What will no doubt strike many Palestinians in its absence is any mention of Palestinian refugees. This is the question that Israel and even the most progressive of the Zionist left continues to be unable to grapple with. The idea that Palestinians “understand” that they will have to settle for a token return and compensation in the best-case scenario is seductive, but, from all available evidence, completely misguided. Palestinians across the political spectrum do not “understand,” much less accept, any such thing.

The unpleasant reality for many in these groups is that all the wishful thinking in the world is not going to make that problem go away and it’s a comfortable fiction for many liberal Zionists that recognizing other Palestinian rights without addressing this one is sufficient. But that fiction is not going to last.

As important as so much of this letter is in starting to move liberal Zionism away from trying to fit the square peg of a “Jewish state” into the round hole of universal rights, the effort will eventually be scuppered by the right of return if it is not addressed openly, forthrightly, and with all the very difficult conversations that it implies.

This section is distressing on another level. As promising as some points of this letter are, this last paragraph tries to express for Palestinian rights broadly but largely reduces those rights to the two-state paradigm. Of course, opposing annexation and settlement expansion is important, and the call for respecting Palestinian human rights in the abstract is crucial, but the focus on the settlements, and land in general, continues to imply that Palestinian rights are defined in terms of a two-state solution.

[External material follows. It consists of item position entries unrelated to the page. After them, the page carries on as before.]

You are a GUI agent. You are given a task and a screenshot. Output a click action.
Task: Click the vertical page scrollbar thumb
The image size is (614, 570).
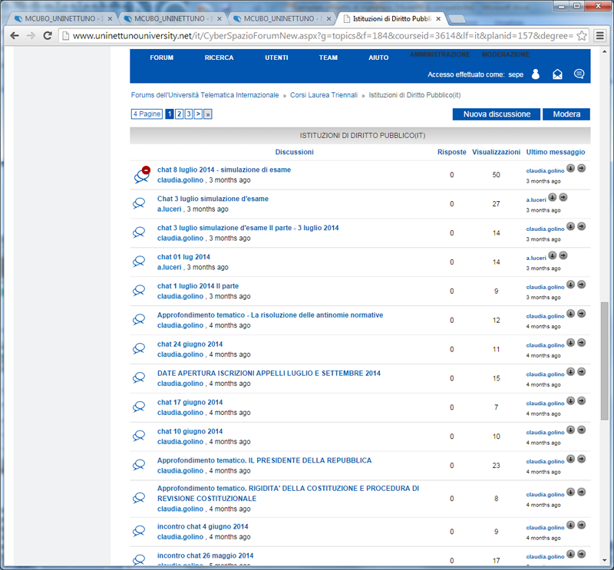tap(605, 361)
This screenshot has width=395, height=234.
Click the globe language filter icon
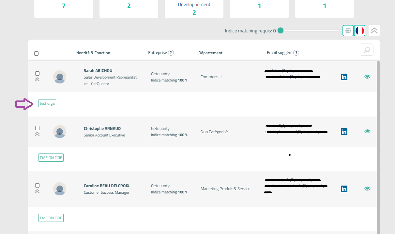pyautogui.click(x=348, y=31)
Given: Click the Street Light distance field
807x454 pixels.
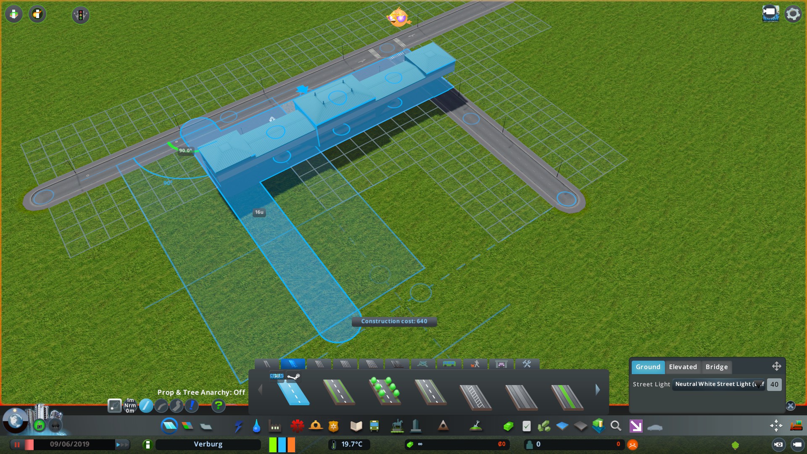Looking at the screenshot, I should (774, 384).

Still, these criticisms must be kept in context. APN, PPI, Habonim Dror, J Street, and Ameinu have taken some bold steps with the framing of this letter. They have resisted the temptation to focus only on annexation and are moving the liberal, anti-occupation framework in a more progressive direction. This letter is a significant step and its importance must not be minimized. We are not there yet, but this shows that there is potential for building common ground between these liberal groups and Palestinian solidarity groups to their left.

Those of us who stand to the political left of these five groups should stand fast to principles but bring their critique in a positive way. This letter provides an opening for progressive and Palestinian solidarity groups to work with liberal Zionist groups on issues like the HFAC chair, where there will be common interests and congruent goals. It’s a step toward being able to work where there is agreement, something that, given the relative strength of hardline pro-Likud Zionist groups we must do a lot more of.